**** Records for this exercise
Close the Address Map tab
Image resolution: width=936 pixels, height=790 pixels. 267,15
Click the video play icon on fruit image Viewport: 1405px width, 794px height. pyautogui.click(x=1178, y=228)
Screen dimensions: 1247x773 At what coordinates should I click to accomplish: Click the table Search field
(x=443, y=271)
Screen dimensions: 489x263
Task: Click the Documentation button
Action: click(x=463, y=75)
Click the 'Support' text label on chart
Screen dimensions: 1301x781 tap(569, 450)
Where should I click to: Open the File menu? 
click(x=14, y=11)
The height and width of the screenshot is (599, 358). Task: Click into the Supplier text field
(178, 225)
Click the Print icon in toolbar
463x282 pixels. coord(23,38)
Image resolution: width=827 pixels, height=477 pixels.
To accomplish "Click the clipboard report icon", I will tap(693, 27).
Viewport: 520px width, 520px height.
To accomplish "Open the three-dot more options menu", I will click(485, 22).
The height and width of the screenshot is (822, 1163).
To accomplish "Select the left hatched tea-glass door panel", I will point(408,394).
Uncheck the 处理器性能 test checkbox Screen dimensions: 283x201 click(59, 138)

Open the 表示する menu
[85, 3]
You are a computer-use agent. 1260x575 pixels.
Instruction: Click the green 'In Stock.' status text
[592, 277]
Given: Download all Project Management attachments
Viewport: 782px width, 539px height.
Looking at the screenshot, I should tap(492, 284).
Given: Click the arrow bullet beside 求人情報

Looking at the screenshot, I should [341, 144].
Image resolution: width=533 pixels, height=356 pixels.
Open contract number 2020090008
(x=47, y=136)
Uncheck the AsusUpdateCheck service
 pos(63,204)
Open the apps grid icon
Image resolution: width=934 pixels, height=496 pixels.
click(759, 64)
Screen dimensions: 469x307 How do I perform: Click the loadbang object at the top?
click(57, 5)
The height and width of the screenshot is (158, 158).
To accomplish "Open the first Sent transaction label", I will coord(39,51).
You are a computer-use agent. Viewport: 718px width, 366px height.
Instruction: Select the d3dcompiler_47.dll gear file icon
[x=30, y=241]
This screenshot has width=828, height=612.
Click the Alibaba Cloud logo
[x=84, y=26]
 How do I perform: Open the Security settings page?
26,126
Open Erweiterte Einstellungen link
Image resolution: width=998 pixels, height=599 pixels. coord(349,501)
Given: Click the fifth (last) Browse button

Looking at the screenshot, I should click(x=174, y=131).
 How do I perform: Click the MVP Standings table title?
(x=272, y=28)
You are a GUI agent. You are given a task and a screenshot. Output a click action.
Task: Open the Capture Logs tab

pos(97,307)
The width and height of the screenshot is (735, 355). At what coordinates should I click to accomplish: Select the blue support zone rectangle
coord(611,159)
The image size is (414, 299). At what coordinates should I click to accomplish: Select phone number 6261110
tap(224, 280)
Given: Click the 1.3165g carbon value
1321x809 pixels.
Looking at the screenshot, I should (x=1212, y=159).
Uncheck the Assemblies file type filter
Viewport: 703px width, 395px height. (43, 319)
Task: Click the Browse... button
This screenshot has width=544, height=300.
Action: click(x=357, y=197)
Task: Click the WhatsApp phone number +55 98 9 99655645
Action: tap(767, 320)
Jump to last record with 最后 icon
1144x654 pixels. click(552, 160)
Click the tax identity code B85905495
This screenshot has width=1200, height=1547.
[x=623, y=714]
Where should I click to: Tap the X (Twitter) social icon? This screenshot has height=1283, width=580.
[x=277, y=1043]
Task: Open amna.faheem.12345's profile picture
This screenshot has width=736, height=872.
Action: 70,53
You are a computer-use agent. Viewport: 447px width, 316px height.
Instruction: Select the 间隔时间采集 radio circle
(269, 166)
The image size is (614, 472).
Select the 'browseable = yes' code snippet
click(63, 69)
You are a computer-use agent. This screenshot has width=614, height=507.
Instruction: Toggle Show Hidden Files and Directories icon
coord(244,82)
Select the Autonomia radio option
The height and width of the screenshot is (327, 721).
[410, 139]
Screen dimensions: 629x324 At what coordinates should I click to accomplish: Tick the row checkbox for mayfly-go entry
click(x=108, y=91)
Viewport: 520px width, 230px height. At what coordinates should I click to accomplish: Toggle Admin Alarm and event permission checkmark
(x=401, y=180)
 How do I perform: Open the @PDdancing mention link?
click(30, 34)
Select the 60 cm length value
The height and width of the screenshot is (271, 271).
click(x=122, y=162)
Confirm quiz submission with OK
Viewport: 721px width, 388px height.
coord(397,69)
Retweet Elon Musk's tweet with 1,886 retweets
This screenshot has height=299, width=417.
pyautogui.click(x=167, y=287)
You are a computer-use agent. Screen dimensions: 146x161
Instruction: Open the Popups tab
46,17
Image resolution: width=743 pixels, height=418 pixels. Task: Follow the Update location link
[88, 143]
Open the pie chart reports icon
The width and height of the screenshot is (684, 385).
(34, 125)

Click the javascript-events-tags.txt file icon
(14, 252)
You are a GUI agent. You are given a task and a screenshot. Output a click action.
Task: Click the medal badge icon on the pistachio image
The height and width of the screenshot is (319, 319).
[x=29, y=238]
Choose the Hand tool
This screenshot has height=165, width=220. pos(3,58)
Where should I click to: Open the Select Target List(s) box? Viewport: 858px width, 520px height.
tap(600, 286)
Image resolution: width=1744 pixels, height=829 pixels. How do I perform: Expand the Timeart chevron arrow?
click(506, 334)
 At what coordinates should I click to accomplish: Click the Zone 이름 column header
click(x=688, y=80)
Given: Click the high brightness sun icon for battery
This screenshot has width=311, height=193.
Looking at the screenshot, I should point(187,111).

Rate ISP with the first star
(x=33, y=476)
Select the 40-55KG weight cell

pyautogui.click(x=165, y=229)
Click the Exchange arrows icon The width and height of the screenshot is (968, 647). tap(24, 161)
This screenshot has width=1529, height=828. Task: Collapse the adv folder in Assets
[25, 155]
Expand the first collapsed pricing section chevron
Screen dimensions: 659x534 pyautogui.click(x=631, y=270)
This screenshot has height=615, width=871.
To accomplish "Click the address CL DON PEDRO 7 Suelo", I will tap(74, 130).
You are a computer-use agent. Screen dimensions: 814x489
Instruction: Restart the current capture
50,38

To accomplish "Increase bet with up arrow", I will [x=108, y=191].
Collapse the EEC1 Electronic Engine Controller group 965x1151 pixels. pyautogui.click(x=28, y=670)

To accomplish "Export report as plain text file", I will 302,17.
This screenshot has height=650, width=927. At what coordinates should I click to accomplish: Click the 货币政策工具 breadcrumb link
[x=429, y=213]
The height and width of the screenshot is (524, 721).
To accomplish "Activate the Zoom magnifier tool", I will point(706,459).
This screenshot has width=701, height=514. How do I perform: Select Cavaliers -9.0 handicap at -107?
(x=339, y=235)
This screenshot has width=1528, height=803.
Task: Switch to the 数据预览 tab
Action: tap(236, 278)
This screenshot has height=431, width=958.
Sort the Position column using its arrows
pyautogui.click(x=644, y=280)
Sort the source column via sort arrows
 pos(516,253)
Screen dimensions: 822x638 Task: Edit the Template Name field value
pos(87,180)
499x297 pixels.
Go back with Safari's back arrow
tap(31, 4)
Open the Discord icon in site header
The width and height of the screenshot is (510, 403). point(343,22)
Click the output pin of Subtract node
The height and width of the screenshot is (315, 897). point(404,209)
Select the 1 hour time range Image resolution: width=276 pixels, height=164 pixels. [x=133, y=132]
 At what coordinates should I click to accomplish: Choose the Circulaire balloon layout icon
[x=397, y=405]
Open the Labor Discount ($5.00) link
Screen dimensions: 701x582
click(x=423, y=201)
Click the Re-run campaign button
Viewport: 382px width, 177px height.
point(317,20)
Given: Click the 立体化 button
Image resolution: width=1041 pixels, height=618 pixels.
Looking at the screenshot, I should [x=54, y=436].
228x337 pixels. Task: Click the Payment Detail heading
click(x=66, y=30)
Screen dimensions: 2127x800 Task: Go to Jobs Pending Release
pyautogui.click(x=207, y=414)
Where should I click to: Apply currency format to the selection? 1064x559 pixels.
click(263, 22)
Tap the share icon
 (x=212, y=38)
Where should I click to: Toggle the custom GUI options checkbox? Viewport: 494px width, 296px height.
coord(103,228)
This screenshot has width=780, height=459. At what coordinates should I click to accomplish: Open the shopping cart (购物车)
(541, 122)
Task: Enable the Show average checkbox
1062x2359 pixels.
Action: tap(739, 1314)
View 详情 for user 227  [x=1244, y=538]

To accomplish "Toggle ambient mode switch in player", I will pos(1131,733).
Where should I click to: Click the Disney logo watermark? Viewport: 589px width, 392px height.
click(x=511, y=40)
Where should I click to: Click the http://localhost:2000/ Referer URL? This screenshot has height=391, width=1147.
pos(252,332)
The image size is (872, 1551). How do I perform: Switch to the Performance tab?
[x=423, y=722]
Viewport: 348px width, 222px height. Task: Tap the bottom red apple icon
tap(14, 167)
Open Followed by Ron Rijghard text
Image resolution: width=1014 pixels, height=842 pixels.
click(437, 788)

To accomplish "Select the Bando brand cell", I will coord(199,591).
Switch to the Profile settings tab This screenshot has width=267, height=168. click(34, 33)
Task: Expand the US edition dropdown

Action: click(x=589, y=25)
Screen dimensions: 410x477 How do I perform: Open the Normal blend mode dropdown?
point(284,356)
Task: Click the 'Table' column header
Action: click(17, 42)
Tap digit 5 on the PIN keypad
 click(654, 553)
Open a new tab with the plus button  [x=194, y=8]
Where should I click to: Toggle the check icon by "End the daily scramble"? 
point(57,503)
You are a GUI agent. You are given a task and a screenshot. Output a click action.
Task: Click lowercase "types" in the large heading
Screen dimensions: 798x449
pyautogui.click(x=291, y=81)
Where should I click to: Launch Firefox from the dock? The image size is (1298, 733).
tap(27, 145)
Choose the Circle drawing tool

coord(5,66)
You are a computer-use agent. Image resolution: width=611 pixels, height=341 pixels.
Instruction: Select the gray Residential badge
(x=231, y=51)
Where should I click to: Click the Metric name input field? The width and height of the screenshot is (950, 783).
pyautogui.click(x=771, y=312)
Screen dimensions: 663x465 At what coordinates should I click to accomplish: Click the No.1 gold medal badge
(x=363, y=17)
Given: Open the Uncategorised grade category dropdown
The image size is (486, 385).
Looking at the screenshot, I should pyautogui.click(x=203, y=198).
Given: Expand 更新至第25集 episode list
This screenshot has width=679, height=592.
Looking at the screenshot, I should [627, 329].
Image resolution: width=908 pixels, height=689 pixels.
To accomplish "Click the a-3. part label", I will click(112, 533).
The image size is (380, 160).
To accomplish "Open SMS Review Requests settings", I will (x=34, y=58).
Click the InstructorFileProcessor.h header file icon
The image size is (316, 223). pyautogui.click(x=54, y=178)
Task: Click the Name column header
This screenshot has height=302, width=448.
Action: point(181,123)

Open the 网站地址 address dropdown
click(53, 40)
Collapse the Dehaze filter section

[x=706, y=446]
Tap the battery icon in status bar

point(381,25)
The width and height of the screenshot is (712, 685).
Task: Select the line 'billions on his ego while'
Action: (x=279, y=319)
********
**Exercise prompt:**
Lines in the data that hold "computer" must be located and copied.

**Solution:**
You are a computer-use agent. 1260x575 pixels.
You are a computer-use agent. Viewport: 718px width, 366px height.
You are a computer-use agent. Viewport: 447px width, 316px height.
You are a computer-use agent. This screenshot has width=614, height=507.
You are a computer-use agent. Screen dimensions: 146x161
You are a computer-use agent. Screen dimensions: 814x489
You are a computer-use agent. Image resolution: width=611 pixels, height=341 pixels.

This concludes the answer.